On the other hand, Elephant is getting better and better, and might well be my favorite film of the decade.  I've noticed a lot of recent dramatic films are just too serious and earnest, but Elephant has the restraint to present tragedy in a detached way, which actually makes the tragedy more intense.  There is also a "daymare" quality to the film, in which acts of barbarism are carried out in sterile, everyday conditions, and not heightened by melodramatic symphonic music or dramatic lighting.  Rather than dramatic build-up and heightening, Van Sant presents mayhem in a matter of fact way.  I remember one time I was driving in LA, and in the intersection up ahead of me one car broadsided another, and the broadsided car went sailing into a light pole.  It all happened in a second.  One minute, you're just driving, the next second, you're witnessing tragedy -- that's the sort of feeling I get from Elephant.  Things happen so quickly and casually that you can't really believe your eyes, you can't digest what is happening, but you also know in a split-second that entire destinies, decades worth of potential life, are extinguished.
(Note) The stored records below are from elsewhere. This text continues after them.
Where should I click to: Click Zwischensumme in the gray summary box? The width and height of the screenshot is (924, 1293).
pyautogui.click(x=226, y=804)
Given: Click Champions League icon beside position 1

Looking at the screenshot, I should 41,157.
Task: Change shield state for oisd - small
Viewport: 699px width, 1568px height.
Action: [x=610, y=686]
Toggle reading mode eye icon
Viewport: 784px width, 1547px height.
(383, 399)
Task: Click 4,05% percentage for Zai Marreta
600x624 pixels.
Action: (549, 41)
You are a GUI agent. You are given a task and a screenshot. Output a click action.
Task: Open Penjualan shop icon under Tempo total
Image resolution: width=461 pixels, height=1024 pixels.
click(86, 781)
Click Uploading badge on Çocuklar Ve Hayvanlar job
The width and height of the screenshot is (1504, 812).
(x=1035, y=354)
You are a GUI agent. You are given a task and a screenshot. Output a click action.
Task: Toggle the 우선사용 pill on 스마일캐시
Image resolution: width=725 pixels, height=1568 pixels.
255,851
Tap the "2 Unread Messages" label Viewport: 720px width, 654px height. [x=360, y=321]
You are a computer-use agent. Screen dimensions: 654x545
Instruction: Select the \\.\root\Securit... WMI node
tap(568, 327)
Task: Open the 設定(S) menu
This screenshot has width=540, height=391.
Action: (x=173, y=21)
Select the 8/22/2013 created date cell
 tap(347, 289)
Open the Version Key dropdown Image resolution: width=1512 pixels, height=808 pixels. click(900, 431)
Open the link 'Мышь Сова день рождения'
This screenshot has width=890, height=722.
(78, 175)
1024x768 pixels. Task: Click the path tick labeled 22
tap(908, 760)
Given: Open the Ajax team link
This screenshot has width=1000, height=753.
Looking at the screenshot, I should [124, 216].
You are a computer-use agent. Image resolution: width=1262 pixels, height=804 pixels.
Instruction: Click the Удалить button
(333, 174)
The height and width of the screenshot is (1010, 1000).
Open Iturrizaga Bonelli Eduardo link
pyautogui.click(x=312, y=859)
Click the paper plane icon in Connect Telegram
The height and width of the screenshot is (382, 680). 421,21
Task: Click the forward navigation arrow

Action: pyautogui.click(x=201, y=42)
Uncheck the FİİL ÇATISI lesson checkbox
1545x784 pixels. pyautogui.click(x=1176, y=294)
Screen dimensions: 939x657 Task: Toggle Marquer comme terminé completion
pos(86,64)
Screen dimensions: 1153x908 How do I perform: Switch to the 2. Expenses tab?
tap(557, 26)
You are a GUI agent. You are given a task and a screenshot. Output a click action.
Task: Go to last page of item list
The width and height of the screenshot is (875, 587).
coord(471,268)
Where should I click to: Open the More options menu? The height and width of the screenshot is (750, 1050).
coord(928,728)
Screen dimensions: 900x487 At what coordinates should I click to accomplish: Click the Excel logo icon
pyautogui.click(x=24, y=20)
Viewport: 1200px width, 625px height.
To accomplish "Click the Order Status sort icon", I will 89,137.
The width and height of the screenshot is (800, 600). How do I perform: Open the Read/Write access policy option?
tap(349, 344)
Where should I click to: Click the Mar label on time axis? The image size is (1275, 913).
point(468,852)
There is also the fact that war, terrorism and murder are daily occurrences, like the rising and setting of the sun.  Van Sant shows this profound truth, but he also shows us a few glimmers of hope -- he focuses on the beauty of nature, and he shows the alcoholic father realizing how valuable (and fragile) his son is.

Title: Re: Last Days
Post by: ElPandaRoyal on September 28, 2007, 04:32:03 PM
Quote from: soixante on September 28, 2007, 02:51:34 PM"daymare"

Nice touch. And I'm not being ironic, it's actually an excellent way to put it, since despite the tragic ending, the movie doesn't even try and pretend to be dark or anything. That's, to me, the greatest thing about this (as opposed to "Good Will Hunting" for instance) Gus van Sant. It all seems so natural, yet so cinematic.
Title: Re: Last Days
Post by: soixante on September 29, 2007, 01:33:03 AM
Sometimes the scariest nightmares I experience have rather banal and unsinister mise-en-scenes.  No dramatic lighting, no Gothic atmosphere.

One of the most nightmarish aspects of 9/11 was that it occurred on a beautiful, sunny morning.  It was disturbing to see a gigantic fireball blooming over a modern American metropolis.

This was probably what it was like to experience the Columbine incident -- nobody expects a school to become a war zone (at least, not back in 1999 -- sadly, today we are painfully aware that havoc can be wrought anytime, anywhere).